What to get the Warchief who has everything

winterveil1

So Garona and I had our interrogation of Skarr, which ended up being pretty productive, and Mokvar was on hand to record it.  He’s in the process of getting it transcribed for the blog, so you’ll see that soon.  In the meantime, though, I’m back in Orgrimmar for the height of the Winter’s Veil season.  So in the spirit of the holiday, I thought I’d take a break from all this serious averting-the-end-of-the-world stuff and write up a quick Winter’s Veil post or two.

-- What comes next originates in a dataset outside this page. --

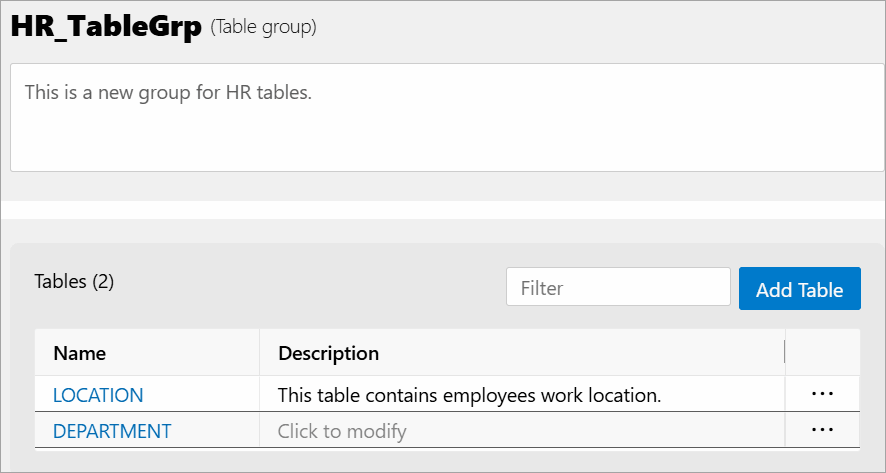The image size is (886, 473).
Task: Edit the LOCATION table description cell
Action: (469, 395)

A few days ago, @NavimieDruid from The Daily Frostwolf asked on Twitter, “What does a great warrior want from Greatfather Winter?”  I gave her a quick response, but the thought occurred to me that this might be a good question to take up in an actual post, now that the Winter’s Veil season is here.  So, here’s my wish list for this year – if Greatfather Winter really exists and is reading this, hey man, have at it…but anyone else planning to drop by Grommash Hold bearing gifts can feel free too:

  • A new helm to replace the latest one that’s turned out to be a size too big (two red sockets plus a meta pl0x).
  • Varian’s head on a pike.
  • Magatha’s head on a pike.
  • 40% fewer idiots in front of me.
  • 70% fewer idiots behind me.
  • Some adequate explanation as to why the idiots always seem to stack behind me.
  • A new set of elementium grinding stones for sharpening Gorehowl.
  • The OTHER fucking [Binding of the Windseeker].  (For real, Baron, do you NOT FUCKING UNDERSTAND that I will actually STOP KILLING YOU if you just give the damn thing up?)
  • A Happy Fun Rock.
  • A red, padded, embossed leather harness for Mortimer.
  • A sled like the one I had as a kid during winters in Nagrand.  For the life of me I don’t know what happened to the original, but man do I miss it.  Bonus points if you can find one that has “Mageroyal” inscribed across the back like my old one.
  • A firm answer from the goblin contractors on when the Orgrimmar construction work will be done.  Seriously, you guys, it’s been over a fucking year now.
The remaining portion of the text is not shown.